While this plot could just be an excuse for Peter to act like an eccentric genius, the reason why it works is because it nails the latter part of that sentence. From the minor detail of the sesame seeds that feature on the majority of Burger King meals, Peter’s able to cross-reference that with his scientific and market knowledge to figure out which country’s crops will not be decimated by cicadas in the near future, and uses that to make an Indonesian agricultural investment. The end result? More than enough to cover a bridge loan to the Astrofile representatives. It’s a fun character piece for Richard’s primary investor and an encouraging sign that the show can tell stories outside of the Pied Piper arc when it wants to.

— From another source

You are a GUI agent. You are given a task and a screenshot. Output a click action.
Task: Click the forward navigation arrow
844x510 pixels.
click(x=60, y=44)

“Articles Of Incorporation” also proves that there’s a degree of surreality built into Silicon Valley, which it unlocks by turning Erlich loose. Convinced that he needs to recreate the early success of naming Aviato during a vision quest, Erlich takes the incubator’s mushroom stash and heads out into the desert to devise the right name. T.J. Miller is an assertive enough performance that he doesn’t need the rest of the cast to make an impression, and his frenetic monologue—accentuated by a CGI sea of swarming product icons—is a shot of weirdness that livens up talk of investors and algorithims. Plus, he returns to the Hacker Hostel dragging along theories of the universe and an Amber Alert, a move that teaches Richard another valuable lesson: even in the best plans, there’s always an element of chaos.

Stray observations:

  • Speaking of product integration, be sure to check out this excellent essay on the subject from last week by my colleague Myles McNutt.
  • Pied Piper not only has a name, it now has a website. It’s worth checking out, if only for the bios that were obviously designed as if the characters wrote them themselves.
  • Proposed alternate company names: Tinitron, SmushIt, Kontractor, Kontraktor, Wane Maker, Make It Wane, It’s Wane-ing Men, Diminisher, The Wee Machine, Squinch, Dwarf-It. (None of those names appear to pass Erlich’s test of saying them mid-orgasm, one of “Articles Of Incorporation’s” funniest moments.)
  • No physical Gavin presence this week, but he makes his presence felt through a video promoting Nucleus that betrays his overall disinterest in doing good: “If we can make your audio and video files smaller, we can make cancer smaller. And hunger. And… AIDS.”
  • Dinesh on the Pied Piper logo: “It looks like a guy sucking a dick, with another dick tucked behind his ear for later. Like a snack dick.”
  • “Since when do we have an intern program?” “We don’t. And when Keith finds that out, it’s going to be a very valuable business lesson for him.”
  • “Time is a sphere, and I have been reincarnated in the same time at which I exist!” Oh, for a philosophy debate between Erlich Bachmann and Rustin Cohle.